You Read Non-Fiction?
Today, over on Instagram, I posted a breakdown of the genres I’ve read so far this year according to Storygraph.
I received a comment from someone who seemed genuinely impressed that I – or maybe anyone – read non-fiction and recommended a book to me.
Confession time: I read EVERYTHING recommended to me. E.V.E.R.Y.T.H.I.N.G.
Now, I did admit in my post that most of this non-fiction was read for university. My final semester required four different research projects/papers. Needless to say, I read a lot of books for those papers. Not going to lie, I used those projects as an excuse to read a handful of books I wanted to read on my select topic. There were also binders full of scholarly papers used for my research as well. This brings me to my response to the comment I received and something I feel very passionate about.
Information, and by extension knowledge, should be accessible to everyone.
Unfortunately, this isn’t the case. Libraries are free giving everyone access to books. Yet, 61% of Americans 16 and older have a library card. I get it, not everyone likes to read. This isn’t what I am talking about though.
There is a lot of information out there that is only accessible to scholars or professionals. Much of this information could benefit the general population, but it is not available to everyone. You have to have access to databases or journals. There are books that are written with these same people in mind that require an above average reading level. I really hate reading this kind of stuff.
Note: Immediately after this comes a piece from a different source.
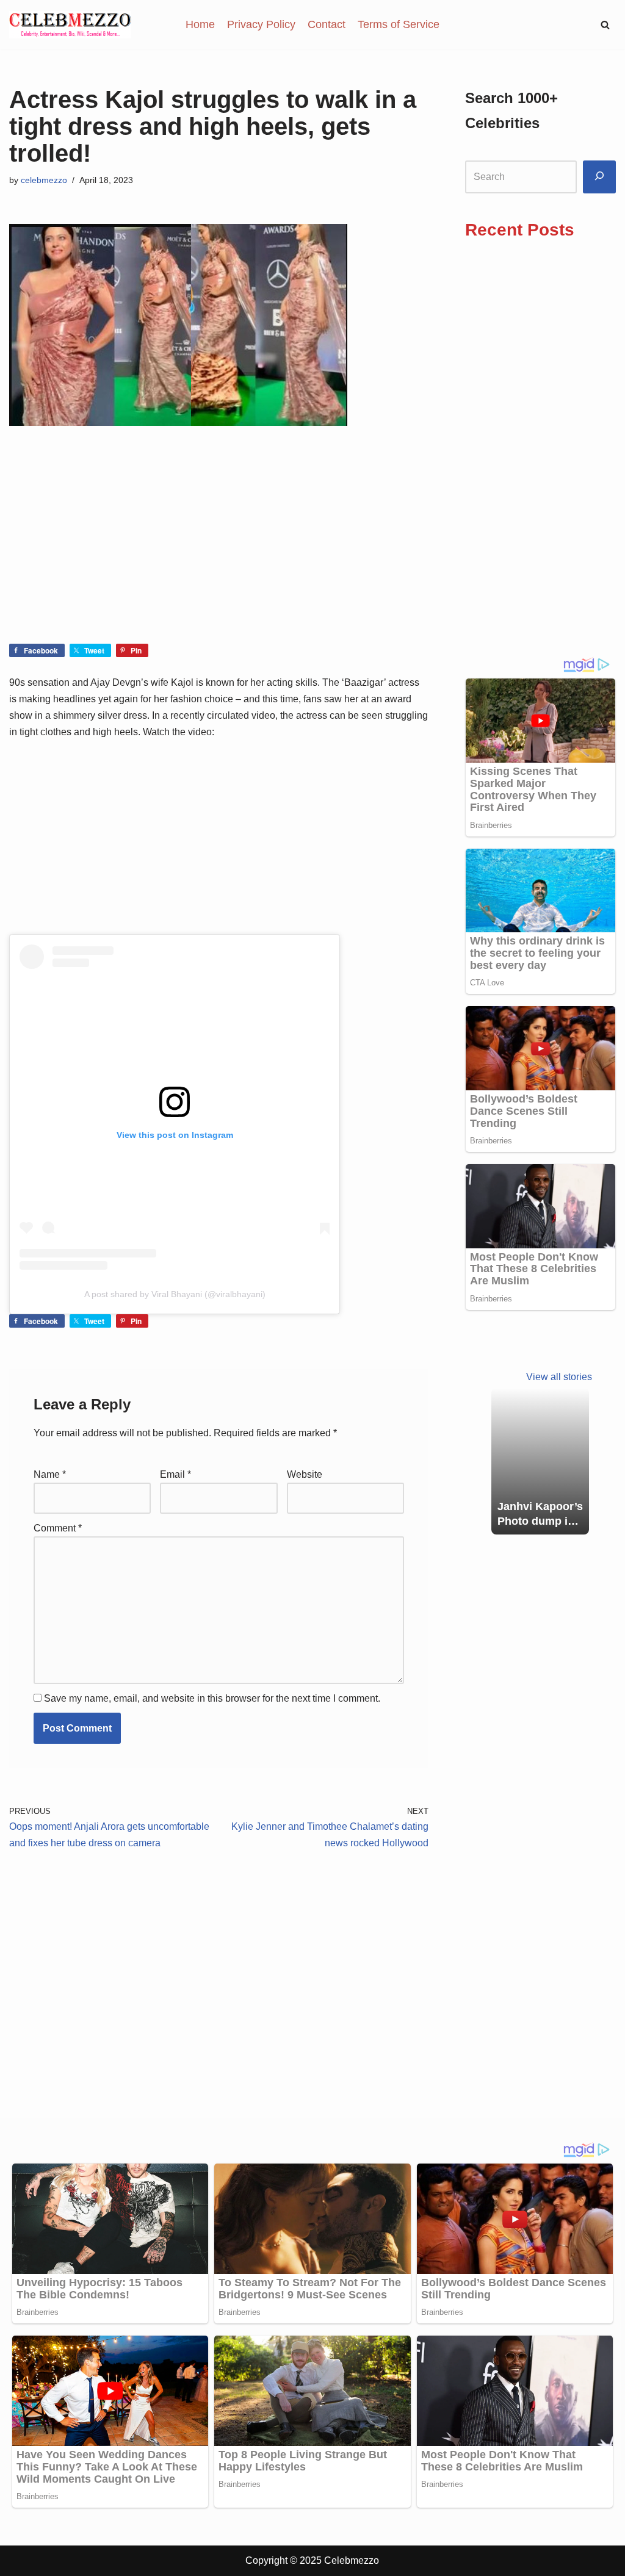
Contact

Authors who use big words just to show off their vocabulary need to be beaten with their books.
In one of my sociology classes we were given Race and America’s Long War by Nikhil Pal Singh to read. It used phrases like “laboratory of police modernity” and words like “majoritarian”. Here is a sentence from that book, picked at random:
Criminal assignment has linked presumptions about individual and group propensities to antisocial behavior and threat to embodied stigma and subjection to sanctioned violence that exceeds the logic of civil compact.
Honestly, there is no need to write like that. Yet, entire books are written this way. There is so much good information in this book and yet, a lot of people will put it down because of how it is written. I walked into class after reading the book and told my professor I wanted to burn it. She assigned the book because of the information in it, and, she admitted, as a learning experience about pretentious authors and their books. Yes, even my sociology professor found it pretentious.
Writing books and papers whose audience is academics is doing nothing but keeping that information and knowledge locked behind doors that need a special key. Is it any wonder that certain groups of people don’t trust colleges and anyone they deem smarter than them? Scholars and academics are considered elitists. I can understand why. They don’t want to share their information in a way that everyone can understand. They only want to share it with their peers who have the decoder ring.
Yes, I will read non-fiction for fun if it is a subject I am interested in. It also cannot be written by a pretentious author who only wants to show off how smart they are. Those are not fun books to read. Reading should be fun, even if you are reading to gain information. A book can make you think without taxing your brain.